Nevertheless, we still can’t overlook the fact that the providers of these funds could have reduced their costs in the interest of their clients, suggests Ferket. “It’s safe to say that these types of funds are much too expensive now. You have to relate the price of an active product to that of a passive solution. Twenty years ago you might have paid 40 or 50 basis points for a global index tracker; now it’s less than 20. This means you can’t ask people to pay 70 basis points for a closet index fund anymore, like you could twenty years ago.”
It's about fair prices, according to Ferket. “The costs of a passive product form the basis for establishing these. Then there should be a reasonable charge for the alpha that you think your fund can generate. And if the passive solution gets cheaper, of course the price of the active alternative should move accordingly.”
By nature closet index funds deviate too little from the index in order to recoup their higher costs. Cremers and Patajisto (Yale University) reached this conclusion in their study into active share (‘How active is your fund manager?’). Recent research by Morningstar confirms their findings: closet index funds achieve the weakest returns of all active investment fund types. This proves once again that the high costs of these funds are unjustifiable.
Nevertheless, many providers of these products seemed to have overlooked that fact that we have entered the 21st century. While passive solutions were getting cheaper and cheaper, they just rested on their laurels. As a result, they are now much more expensive than passive solutions, even though their structure enables them to generate little or no alpha. “We decided to move further away from the index years ago,” explains Ferket. The Robeco Fund is a good example: a globally invested fund with an active share (a percentage that indicates the absolute level of deviation from the benchmark) of above 80%.
“We were faced with a choice for this fund: lower the costs or allow the fund to deviate further from the benchmark, with higher expected alpha as a result. We chose the latter,” – a decision that according to Ferket was motivated more by the investment philosophy than by commercial interests.
Currently under pressure from dissatisfied investors and regulators, closet index funds seem to be on the path to extinction. People's perception of their added value has vanished like snow before the sun due to the increased popularity of index trackers and ETFs. And they also seem to have played out their roles in this sector. “Initially there were truly active core products; then passive ones appeared too. But we now know that a combination of the two styles – passive for beta and active for alpha – is more effective than a single core fund.

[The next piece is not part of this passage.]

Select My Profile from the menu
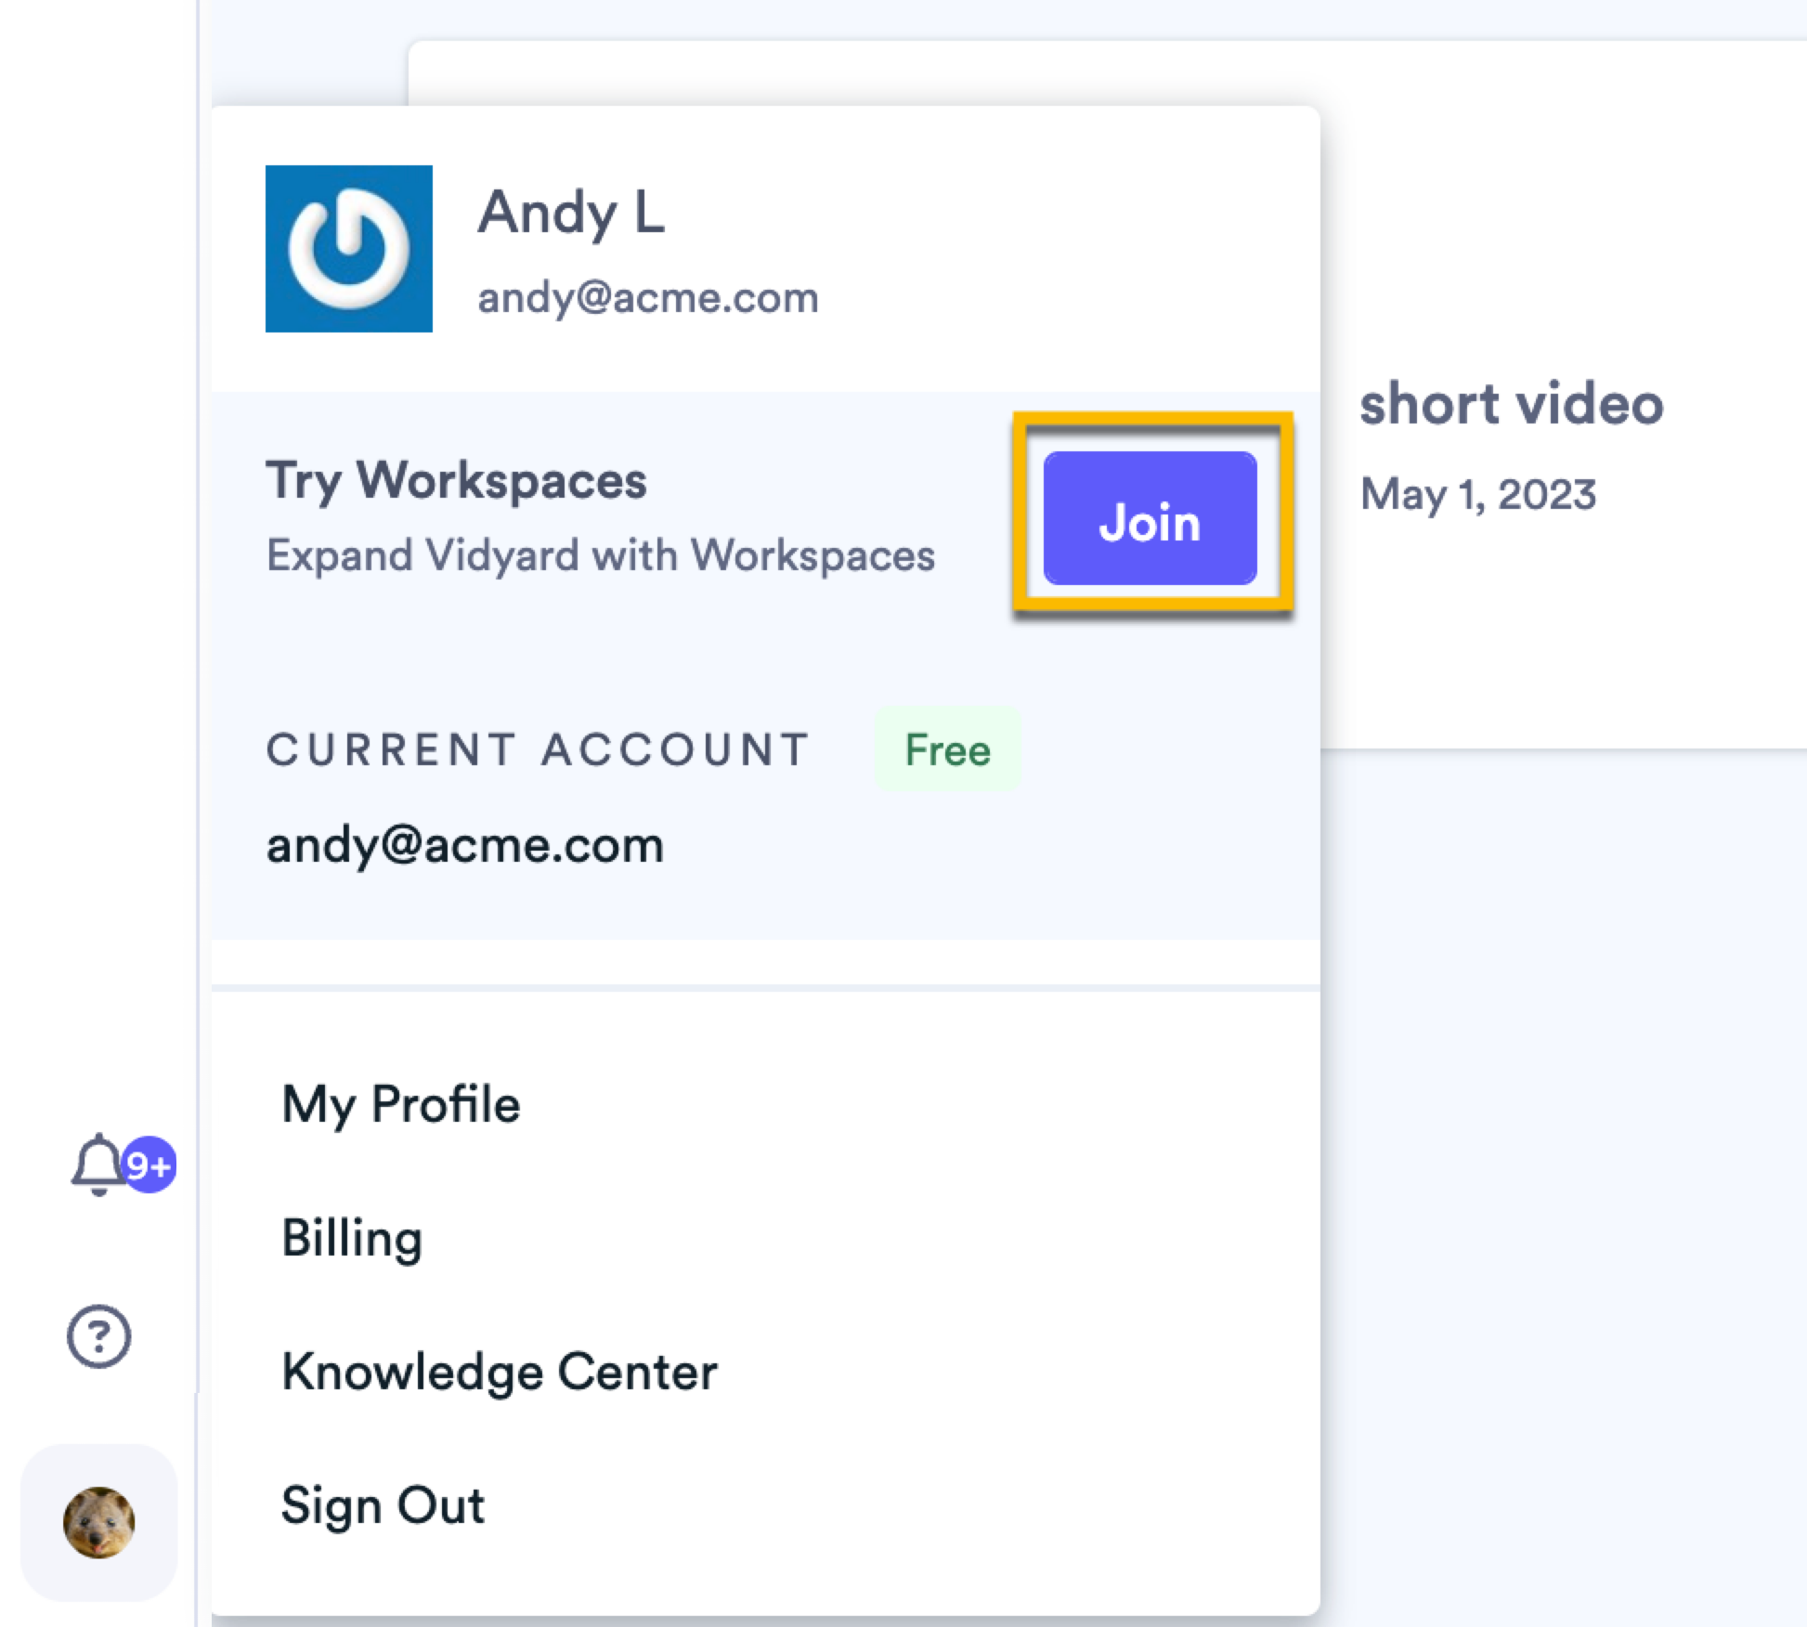Screen dimensions: 1807x1627 coord(401,1104)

“By combining ETFs with funds that are truly benchmark-agnostic, you can easily adjust your portfolio to achieve the desired level of active share or tracking error,” explains Ferket. “That’s why at Robeco we focus on both our quant products – a better alternative to passive funds – and on high conviction funds.”
According to Ferket, it is very clear that the increased popularity of ETFs has resulted in a different product range at active managers, where active strategies are becoming increasingly close to hedge funds. Ferket also points out that it is becoming increasingly difficult to differentiate between the different styles in terms of the way they operate. “You used to have core funds, passive products and hedge funds. They were three different worlds. Now you have largely passive at the one end of the product range, high conviction funds at the other end and smart beta in the middle.”
Ferket does not see any significant growth potential for smart beta ETFs. “It’s a bit like the situation with hedge funds at the beginning of this century. The best managers start with them and achieve superior returns, but then they become more mainstream, supply increases and average performance deteriorates, while the risk of upsets at individual providers increases.”
But the increased popularity of smart beta indices is raising the bar for active factor funds. “Value funds or low volatility funds are no longer compared with the MSCI World Index, but with the MSCI Value Index or MSCI Min Vol Index. This means you can no longer just get away with harvesting the value or volatility premium.”
This is the new reality – where active fund managers, hounded by competition from the passive market, are being forced to innovate and continuously re-examine and improve their products. It is a world in which the asset management industry regularly sheds its skin, as it is doing now in the case of closet index funds. And everyone benefits from this.